Billed as an “RPG adventure about love and freedom,” Haven boasts a stylish aesthetic and potential for engaging human drama.

As part of the ongoing “Summer Game Fest” virtual event, Microsoft has made a bunch of Xbox One game demos available via the Microsoft Store until Monday, July 27.

One demo that caught my eye was Haven, by French developers The Game Bakers. Described by the developers as an “RPG adventure about love and freedom,” Haven puts you in control of two young lovers named Yu and Kay who have escaped an oppressive regime called the Apiary to live a quiet, solitary life on a distant planet.

Mechanics-wise, Haven feels like a mix between a dating sim (complete with playful and romantic dialogue between the couple), an exploration game, and a turn-based action RPG during combat sequences. In the short demo, you wander around your cozy spaceship/home (aka, the Nest), explore the world for food and supplies, and even square off against some of the planet’s fauna who’ve become corrupted by some sort of environmental decay. The demo ends with the Nest getting damaged in a sudden earthquake and the revelation of some bigger mysteries (e.g., that the planet may not be as abandoned as Yu and Kay thought).

What first drew me to Haven was its bright, colorful aesthetic, from the manga-esque character designs to the fanciful environment, replete with floating islands and vast surroundings.

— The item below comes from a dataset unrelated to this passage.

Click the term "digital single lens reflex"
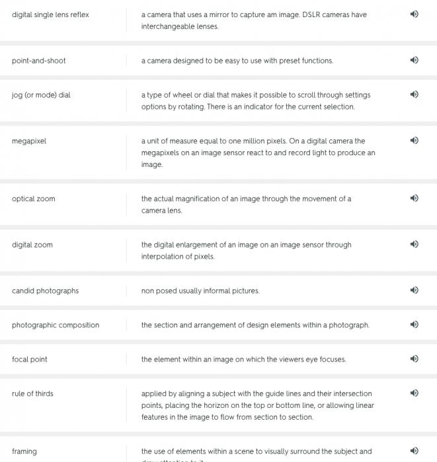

While you can walk, most of the time you’ll use anti-grav boots to drift and glide across the colorful grasslands and capture new supplies of “flow” energy, which powers the Nest. These exploration sequences are pretty relaxing once you get the hang of your anti-grav boots — in the demo, anyway. And it doesn’t hurt that the game’s soundtrack boasts some dreamy, Daft Punk-y electronica.

Given that the game’s main characters are a couple, there’s some emotional territory to navigate as well, as Yu and Kay flirt, argue, and comfort each other. In the demo, much of the dialog is pretty linear, though occasionally you’re offered a choice of responses. But given that most of the demo is spent exploring your surroundings, I don’t feel like I got a true sense of this aspect of the game.

That’s unfortunate because maintaining a relationship in the midst of various dangers and fraught situations — or even just mundane, everyday activities like preparing dinner and fixing the Nest — contains just as much promise for engaging gameplay as, say, turn-based combat, and perhaps even moreso.

Haven probably won’t come close to taxing the Xbox One’s technical capabilities. But if it can deliver on its sleek, stylish aesthetic and potential for engaging human drama, Haven could make for some really nice, refreshing play when it finally comes out later this year. In addition to the Xbox One, Haven will be released for the PS4, Switch, and Windows (via Steam).